The first part of Thoreau’s advice has always rankled me. There’s something marvelous about embarking upon a new venture in new clothes, especially in autumn – a throwback to childhood, perhaps, and those back-to-school clothes that signaled the beginning of another academic year. Though I’ve always felt guilty about buying new clothes for charity events; why not just send a check? Once in a while, though, a friend prevails upon me and I don the requisite attire and show up.
So with that grudging attitude and garbed in a years old dress, I showed up at the Balboa Bay Resort on September 21 for “More Priceless Than Diamonds,” the 10th anniversary celebration luncheon of the Global Center for Women and Justice at Vanguard University.
While hundreds of elegant diners enjoyed chilled watermelon soup with ginger lime and fresh mint, marinated Korean BBQ style flat iron steak, and pear almond torte in the packed ballroom, I learned more about the Center, which is directed by Sandra Morgan. Its stated mission is “to create a just world where women and children are safe, respected and valued.”
The center goes about this through “education, research, advocacy, and collaboration,” with the goal of ending “human trafficking and internet crimes against children in Orange County and worldwide.”

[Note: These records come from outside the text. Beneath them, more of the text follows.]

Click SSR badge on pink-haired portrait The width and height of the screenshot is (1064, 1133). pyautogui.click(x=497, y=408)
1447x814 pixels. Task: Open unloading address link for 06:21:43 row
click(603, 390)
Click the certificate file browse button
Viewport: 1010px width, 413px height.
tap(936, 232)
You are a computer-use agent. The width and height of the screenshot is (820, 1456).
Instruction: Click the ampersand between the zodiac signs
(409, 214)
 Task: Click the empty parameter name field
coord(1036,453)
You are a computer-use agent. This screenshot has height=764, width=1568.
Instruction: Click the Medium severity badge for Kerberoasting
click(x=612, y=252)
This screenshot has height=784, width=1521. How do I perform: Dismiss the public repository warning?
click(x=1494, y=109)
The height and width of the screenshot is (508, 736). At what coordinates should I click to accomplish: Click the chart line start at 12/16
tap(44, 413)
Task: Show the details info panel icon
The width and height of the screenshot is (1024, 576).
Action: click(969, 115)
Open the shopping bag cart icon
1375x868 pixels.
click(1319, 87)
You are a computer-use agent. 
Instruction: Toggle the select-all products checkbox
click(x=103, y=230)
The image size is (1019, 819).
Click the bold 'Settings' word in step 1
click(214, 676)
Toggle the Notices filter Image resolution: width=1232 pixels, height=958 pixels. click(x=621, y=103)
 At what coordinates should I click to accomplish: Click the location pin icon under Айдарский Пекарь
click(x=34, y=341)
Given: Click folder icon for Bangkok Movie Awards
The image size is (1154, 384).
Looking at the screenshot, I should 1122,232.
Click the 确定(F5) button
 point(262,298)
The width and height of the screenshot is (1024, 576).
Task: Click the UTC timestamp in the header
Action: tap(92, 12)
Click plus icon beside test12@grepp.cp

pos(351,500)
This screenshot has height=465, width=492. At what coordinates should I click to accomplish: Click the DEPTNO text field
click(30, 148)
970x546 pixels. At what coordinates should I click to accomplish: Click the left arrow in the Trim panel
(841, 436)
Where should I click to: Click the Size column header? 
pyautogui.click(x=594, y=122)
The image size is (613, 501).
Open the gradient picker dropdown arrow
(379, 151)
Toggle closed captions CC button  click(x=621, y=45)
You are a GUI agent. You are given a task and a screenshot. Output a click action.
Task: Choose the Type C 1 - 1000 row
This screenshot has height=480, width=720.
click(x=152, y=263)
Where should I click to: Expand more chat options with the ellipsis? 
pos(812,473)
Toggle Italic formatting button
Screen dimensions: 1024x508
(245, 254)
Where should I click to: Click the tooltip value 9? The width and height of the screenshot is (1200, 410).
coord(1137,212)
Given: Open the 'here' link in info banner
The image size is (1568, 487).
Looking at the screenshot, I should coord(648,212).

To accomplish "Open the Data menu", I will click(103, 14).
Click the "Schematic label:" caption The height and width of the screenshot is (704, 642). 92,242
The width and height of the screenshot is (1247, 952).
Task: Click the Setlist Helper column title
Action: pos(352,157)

In his keynote address, Ernie Allen, the co-founder and president/CEO of the International Centre for Missing and Exploited Children, explained how human trafficking has exploded into an estimated $20 to $30 billion dollar international industry since the proliferation of the Internet in the 1990s.
Allen also explained the five myths surrounding human trafficking:
1. It happens on the other side of the world.
According to Allen, the United Nations estimates that 1.8 million children from all over the world are trafficked for sex each year.
2. It happens to somebody else’s kids.
Allen estimated that 100,000 U.S. children are trafficked for sex each year – native-born American kids at risk: runaways, dropouts from group homes, or otherwise marginalized. (California alone has 200,000 homeless youth.)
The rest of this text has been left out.